Dan Paterson, President and Chief Executive Officer, Verastem Oncology: Sure. There’s a couple of things going on in parallel. One is all of the institutions that participated in the 201J study have now been converted over to the confirmatory study. Although we’ve completed accrual in the rest of the world, we do wanna have enough Japanese patients on there so that we can have final approval in Japan. The intent is to meet with the PMDA and discuss using the bridging study for conditional approval and steps are underway for that right now. I think we’ve guided that we’ll probably file early next year when we have enough follow-up.
Matt (on for Jim Molloy), Analyst, Alliance Global Partners: Got it. In terms of the U.S. launch, is there any specific insight into the payer coverage of KRAS wild type patients? Do you have any number or, like, ballpark of how many of these cases have been covered since launch?
Dan Paterson, President and Chief Executive Officer, Verastem Oncology: We don’t have specific numbers on the number of cases.

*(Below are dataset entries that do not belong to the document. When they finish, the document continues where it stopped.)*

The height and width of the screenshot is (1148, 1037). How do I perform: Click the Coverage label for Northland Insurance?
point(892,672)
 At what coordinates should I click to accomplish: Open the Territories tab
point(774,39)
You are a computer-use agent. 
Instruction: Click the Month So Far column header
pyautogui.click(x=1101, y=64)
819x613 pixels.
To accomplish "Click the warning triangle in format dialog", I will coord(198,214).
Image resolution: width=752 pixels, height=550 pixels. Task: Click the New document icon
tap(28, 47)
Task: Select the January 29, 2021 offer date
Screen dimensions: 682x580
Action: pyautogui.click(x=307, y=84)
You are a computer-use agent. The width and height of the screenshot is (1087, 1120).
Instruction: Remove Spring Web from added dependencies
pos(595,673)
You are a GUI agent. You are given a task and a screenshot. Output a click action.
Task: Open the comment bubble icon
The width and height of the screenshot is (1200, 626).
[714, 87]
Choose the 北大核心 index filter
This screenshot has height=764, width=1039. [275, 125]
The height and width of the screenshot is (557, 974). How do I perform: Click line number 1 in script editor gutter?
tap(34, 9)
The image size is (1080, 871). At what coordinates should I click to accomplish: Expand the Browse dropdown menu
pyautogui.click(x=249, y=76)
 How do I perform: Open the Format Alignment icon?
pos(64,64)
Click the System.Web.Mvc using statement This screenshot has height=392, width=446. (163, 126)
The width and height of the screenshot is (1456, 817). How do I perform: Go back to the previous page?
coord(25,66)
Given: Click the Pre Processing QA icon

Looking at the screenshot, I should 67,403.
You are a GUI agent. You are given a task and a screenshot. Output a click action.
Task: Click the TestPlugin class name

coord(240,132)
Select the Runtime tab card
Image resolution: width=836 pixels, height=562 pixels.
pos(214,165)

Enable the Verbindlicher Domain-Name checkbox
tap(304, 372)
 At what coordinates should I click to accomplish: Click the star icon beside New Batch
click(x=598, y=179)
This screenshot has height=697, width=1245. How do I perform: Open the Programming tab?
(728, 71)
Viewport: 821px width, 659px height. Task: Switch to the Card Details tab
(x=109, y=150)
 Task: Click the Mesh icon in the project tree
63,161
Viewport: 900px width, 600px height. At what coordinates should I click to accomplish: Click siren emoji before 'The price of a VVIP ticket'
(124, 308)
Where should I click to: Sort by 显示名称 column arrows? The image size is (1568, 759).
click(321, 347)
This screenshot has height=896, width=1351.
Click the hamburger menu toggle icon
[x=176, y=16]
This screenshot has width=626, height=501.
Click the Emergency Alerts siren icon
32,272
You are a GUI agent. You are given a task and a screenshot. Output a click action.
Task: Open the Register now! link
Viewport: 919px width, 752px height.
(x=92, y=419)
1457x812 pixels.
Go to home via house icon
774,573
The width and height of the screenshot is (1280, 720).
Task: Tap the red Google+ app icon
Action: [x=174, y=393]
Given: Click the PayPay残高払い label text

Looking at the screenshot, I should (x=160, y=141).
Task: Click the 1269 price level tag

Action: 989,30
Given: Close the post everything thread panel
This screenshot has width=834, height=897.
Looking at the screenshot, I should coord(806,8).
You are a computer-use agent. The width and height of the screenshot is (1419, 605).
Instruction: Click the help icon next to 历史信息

What I will say is, you know, our most common group of patients are the of the KRAS mutant. The second biggest group is KRAS unspecified. We’re seeing a lot of prior ROS put in where they’re not putting the status, and those seems to be going through pretty smoothly. The third group is the KRAS wild type where, you know, we’ve said a number of times we’re having really good success getting those paid for too, and I think it’s an indication of the high unmet need. If you look at the totality of the data in the publications that we use and submit to the payers, you know, these patients do appear to be benefiting.
You know, where we have gotten some tightening in the last quarter or so is what I would call the totally off label, so brain, lung, PDAC, we have seen a little pushback from payers on those, and that’s not to be unexpected. I think in the early days you sometimes get a bit of a honeymoon period and, you know, in PDAC, you know, we’re talking a data set of 12 patients, and then in those, some of these other diseases that it was slipping through, really not a lot of support. So we’re very pleased with what we’re seeing to date. I think our specialty pharmacy and our hub are doing a great job, and we’re hoping to see that continue.
Matt (on for Jim Molloy), Analyst, Alliance Global Partners: Okay. Great. Thank you, guys. Thanks for taking our questions.
Dan Calkins, Chief Financial Officer, Verastem Oncology0: That concludes the question and answer session. Thank you all for joining in. You may now disconnect. Everyone, have a great day.
Dan Calkins, Chief Financial Officer, Verastem Oncology1: Thank you.